Unknown CPU usage - top and ps don't show the cause
So a few weeks ago a Linux server was having high CPU usage, but we weren't able to determine what program was causing it. The top and ps commands (and others) didn't show any programs using a huge amount of CPU resources, but %idle was at 0 and our monitoring software showed 100% usage. Yet no process was found by ps and top to explain it. The usage was caused by a DBA doing some work, but we never found out why we could not see the application causing the usage.
Now here I am several weeks later and I have the same problem, but this time it is on my Palm Pre. I upgraded to 1.2.1, and now it runs very slowly. A quick top in an SSH session shows: Code:
top - 00:42:34 up 1:06, 2 users, load average: 7.13, 7.42, 7.64 So, what is causing the high CPU usage?

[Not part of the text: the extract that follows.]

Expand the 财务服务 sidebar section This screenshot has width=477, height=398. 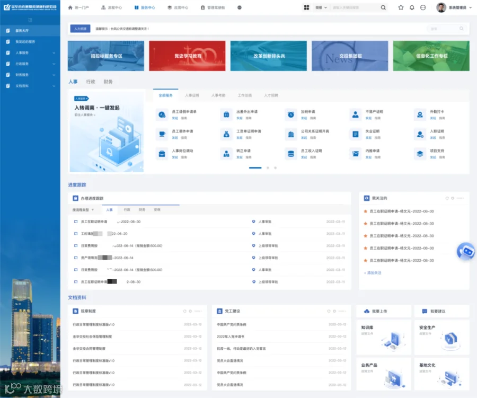point(30,75)
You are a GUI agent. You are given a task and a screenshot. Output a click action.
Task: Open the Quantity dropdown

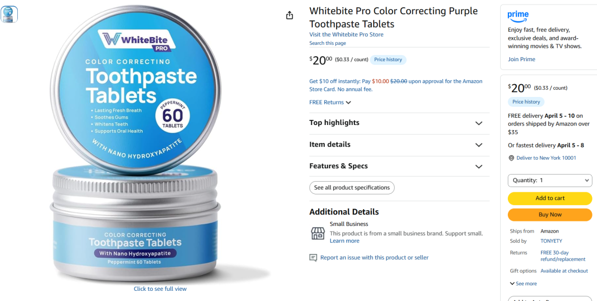pos(550,181)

Why doesn't top and ps show it? |
I agree that the numbers don't "add up" ...
... but I get the strong impression: a) the high load average (you've got "7"; any chronic wait queue values over "2" is suspect) is definitely indicative of performance problems b) the high cpu utilization... ... coupled with the fact that no single program seems to be hogging the CPU... c) and the high memory usage ... that maybe there's a memory issue: that maybe the LunaSysMgr GUI is hogging most of your 256MB RAM... ... even though "idle", "I/O wait" and swap usage are (essentially) zero ... I suspect more memory might improve things. I also suspect that whatever your DBA was doing was also memory (vs CPU) intensive, and perhaps there might have been a memory issue there, too. IMHO .. PSM |
Memory causing high CPU? I don't get it, why would that happen?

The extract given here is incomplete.